Extracted material:
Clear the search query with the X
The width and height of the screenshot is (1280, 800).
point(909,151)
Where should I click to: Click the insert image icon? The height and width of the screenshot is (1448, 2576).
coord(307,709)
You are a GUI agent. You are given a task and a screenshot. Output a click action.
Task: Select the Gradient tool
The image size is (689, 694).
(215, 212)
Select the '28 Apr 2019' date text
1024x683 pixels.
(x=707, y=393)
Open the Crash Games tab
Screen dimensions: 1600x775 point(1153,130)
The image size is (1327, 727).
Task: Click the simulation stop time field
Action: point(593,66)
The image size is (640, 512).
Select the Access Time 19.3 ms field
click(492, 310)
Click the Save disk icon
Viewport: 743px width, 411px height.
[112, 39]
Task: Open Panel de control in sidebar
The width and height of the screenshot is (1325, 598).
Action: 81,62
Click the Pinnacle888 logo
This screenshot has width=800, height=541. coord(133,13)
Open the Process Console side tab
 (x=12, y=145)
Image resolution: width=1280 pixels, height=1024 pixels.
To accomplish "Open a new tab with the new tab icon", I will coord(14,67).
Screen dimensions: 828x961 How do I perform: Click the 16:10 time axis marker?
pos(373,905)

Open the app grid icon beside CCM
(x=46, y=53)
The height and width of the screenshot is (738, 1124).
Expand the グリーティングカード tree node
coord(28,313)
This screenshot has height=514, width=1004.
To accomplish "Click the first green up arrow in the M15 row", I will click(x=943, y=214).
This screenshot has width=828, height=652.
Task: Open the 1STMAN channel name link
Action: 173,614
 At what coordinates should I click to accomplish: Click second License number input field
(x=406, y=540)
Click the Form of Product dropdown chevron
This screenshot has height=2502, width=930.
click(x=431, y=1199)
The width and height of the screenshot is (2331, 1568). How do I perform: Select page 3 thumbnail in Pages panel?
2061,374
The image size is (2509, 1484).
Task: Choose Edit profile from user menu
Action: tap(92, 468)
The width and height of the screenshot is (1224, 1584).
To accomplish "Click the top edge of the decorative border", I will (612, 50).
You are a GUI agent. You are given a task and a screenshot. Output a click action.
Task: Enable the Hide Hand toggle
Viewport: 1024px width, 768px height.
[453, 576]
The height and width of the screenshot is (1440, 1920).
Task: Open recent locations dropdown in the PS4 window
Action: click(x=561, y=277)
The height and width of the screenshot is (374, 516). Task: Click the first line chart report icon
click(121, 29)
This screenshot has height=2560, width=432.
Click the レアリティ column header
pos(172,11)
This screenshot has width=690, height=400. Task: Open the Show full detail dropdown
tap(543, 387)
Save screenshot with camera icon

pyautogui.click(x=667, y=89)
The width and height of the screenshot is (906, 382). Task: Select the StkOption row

What to work on:
Can you rewrite the part of the records that opens with the line containing "Save screenshot with camera icon" and runs through the end of the records, putting "webcam" in place of "camera" and leaving everything else unchanged?

The completed task:
Save screenshot with webcam icon

pyautogui.click(x=667, y=89)
The width and height of the screenshot is (906, 382). Task: Select the StkOption row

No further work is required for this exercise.